::: Source extract :::
[RWP] latency in reaper

Indigo 33indigo at charter.net
Wed May 29 10:45:19 EDT 2013


Unless the latency figures shown onscreen in Reaper are not the total 
round trip from your device through the computer then back to you, but 
only part of the total latency.
The computer itself adds about a millisecond of latency, which is 
unavoidable.
I can pick up a mistiming like a hawk, and at 3 to 5 ms with the eMu 
soundcards and Reaper, an instrument under my hands; like PianoTeq; 
feels just like the real thing, and I'm not deluding myself.
I read somewhere that there's something like 1.5ms latency from a piano, 
when you're sitting at the piano bench; and hasn't anyone noticed the 
inertia the long heavy hammer mechanism inserts into the playing of a piano.
::: Data records :::
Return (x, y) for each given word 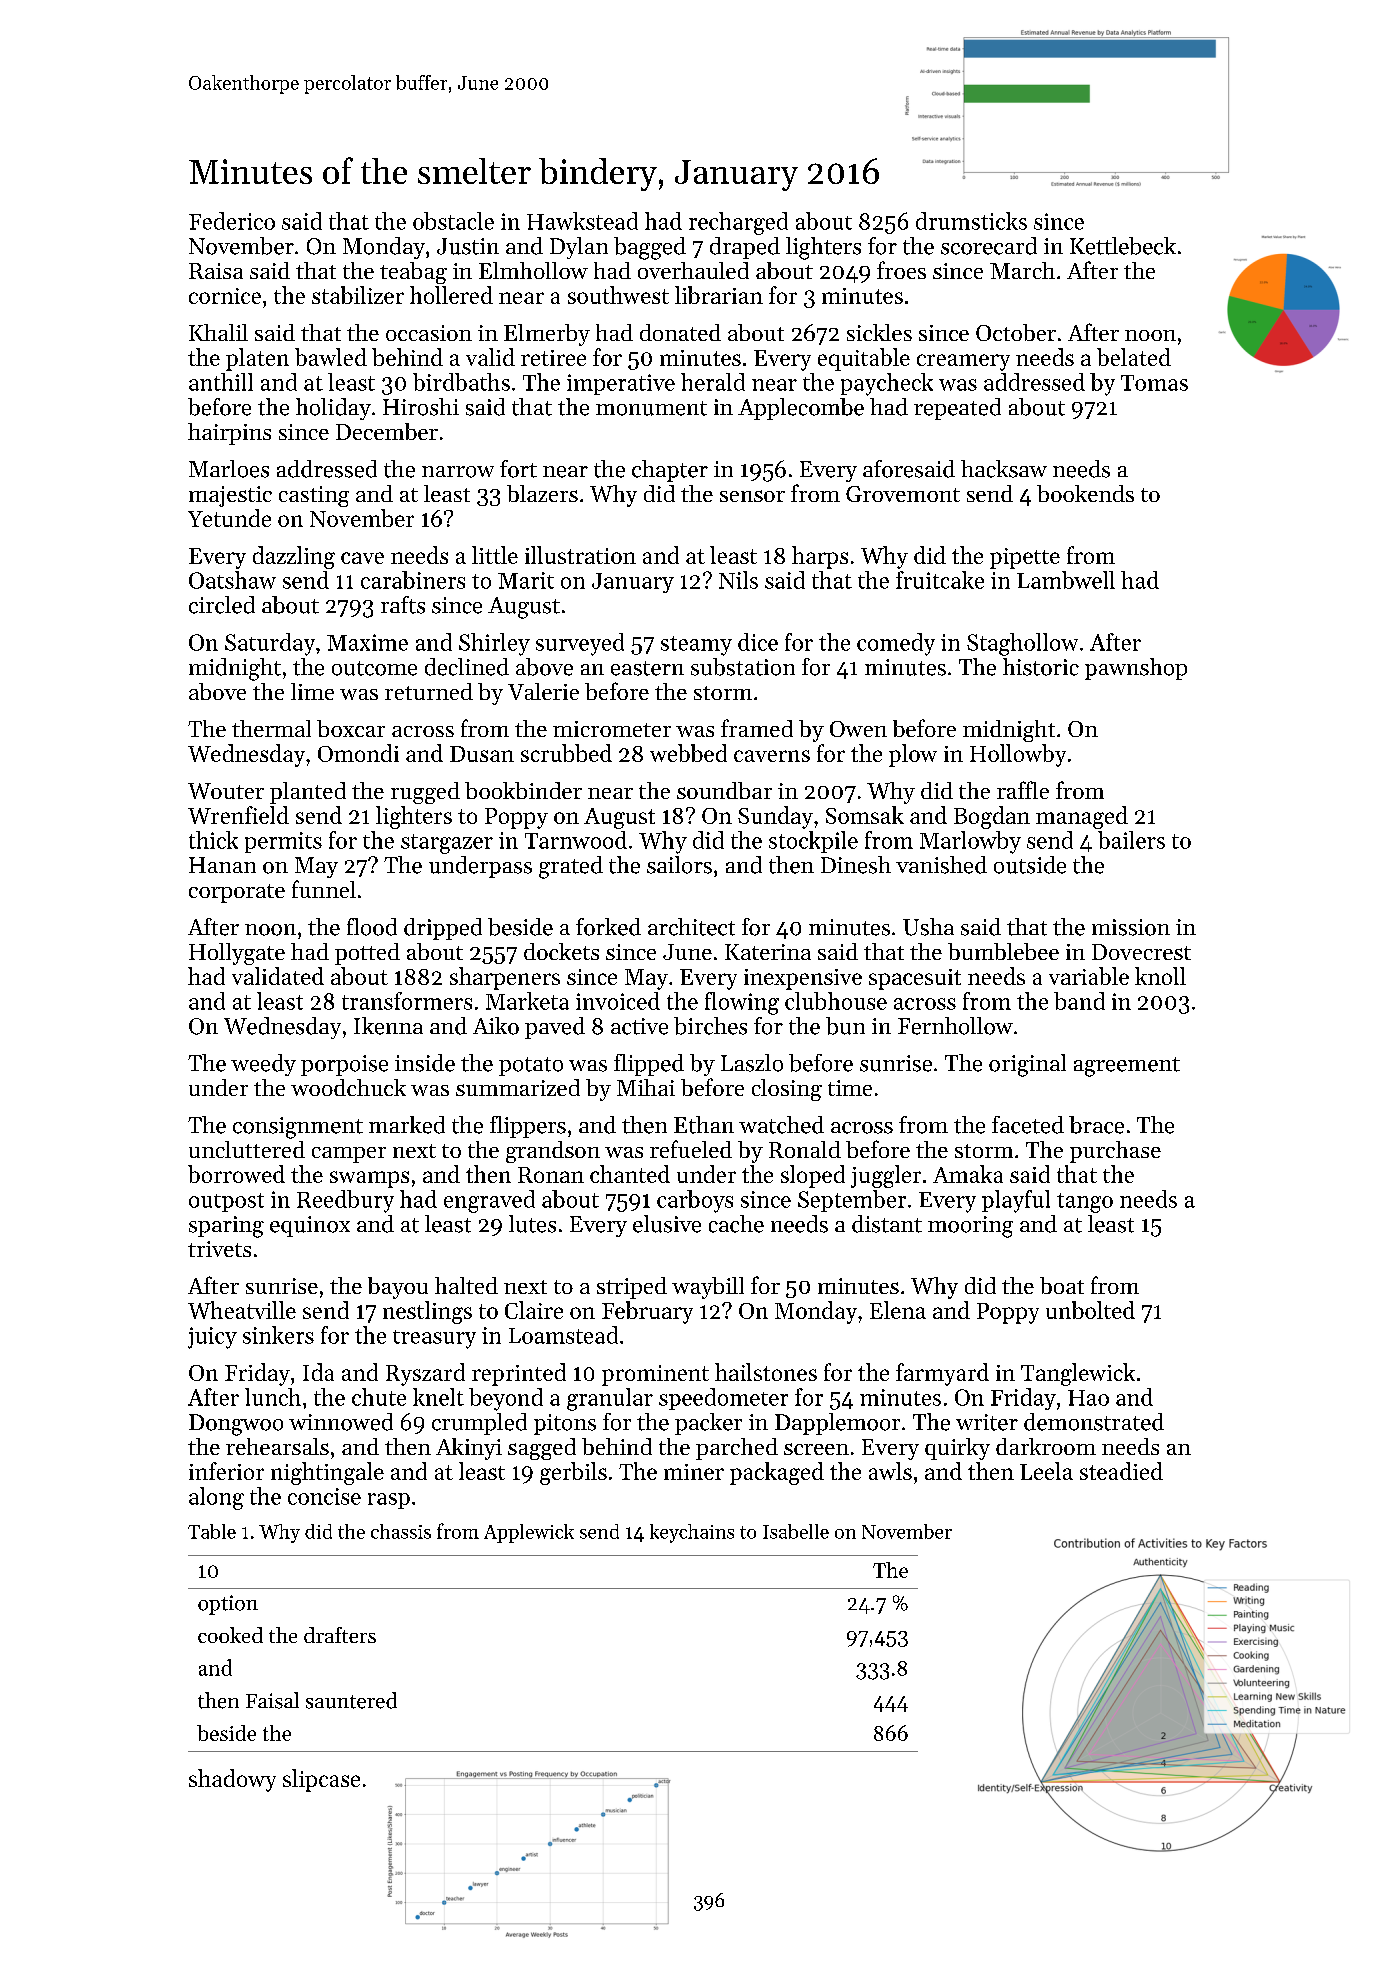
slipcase (321, 1780)
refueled (691, 1149)
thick (213, 840)
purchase (1115, 1152)
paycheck (887, 384)
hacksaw (1004, 469)
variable (1089, 976)
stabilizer (358, 295)
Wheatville (242, 1310)
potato (531, 1066)
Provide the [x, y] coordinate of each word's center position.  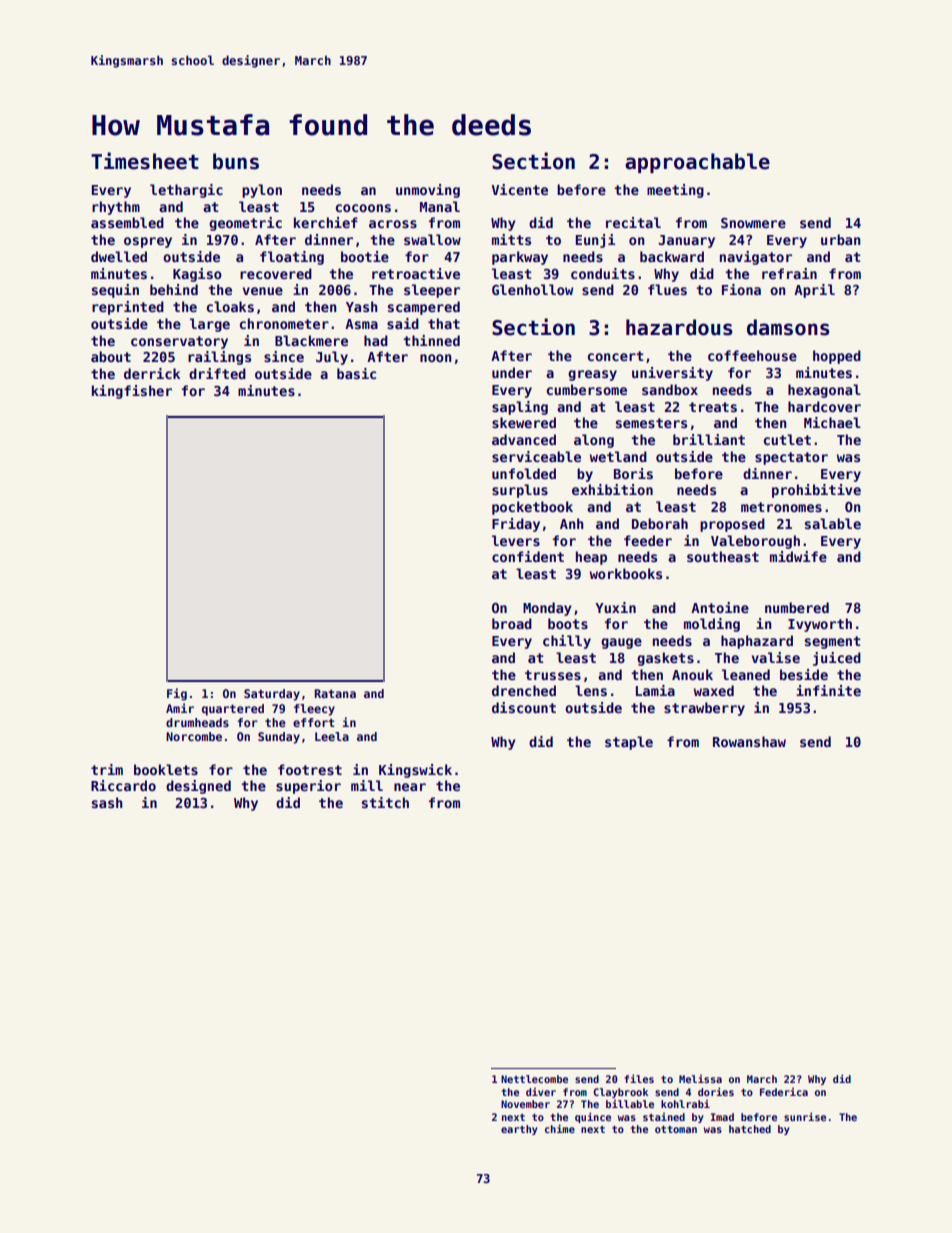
:::
(Stated problem 1) Reproduce the passage of the Reaper latency post starting with "I can pick up" and going on through "of a piano.".
(Stated problem 2) In the Reaper latency post, how much latency does the computer itself add?

(Task answer 1)
I can pick up a mistiming like a hawk, and at 3 to 5 ms with the eMu 
soundcards and Reaper, an instrument under my hands; like PianoTeq; 
feels just like the real thing, and I'm not deluding myself.
I read somewhere that there's something like 1.5ms latency from a piano, 
when you're sitting at the piano bench; and hasn't anyone noticed the 
inertia the long heavy hammer mechanism inserts into the playing of a piano.

(Task answer 2) About a millisecond, which is unavoidable.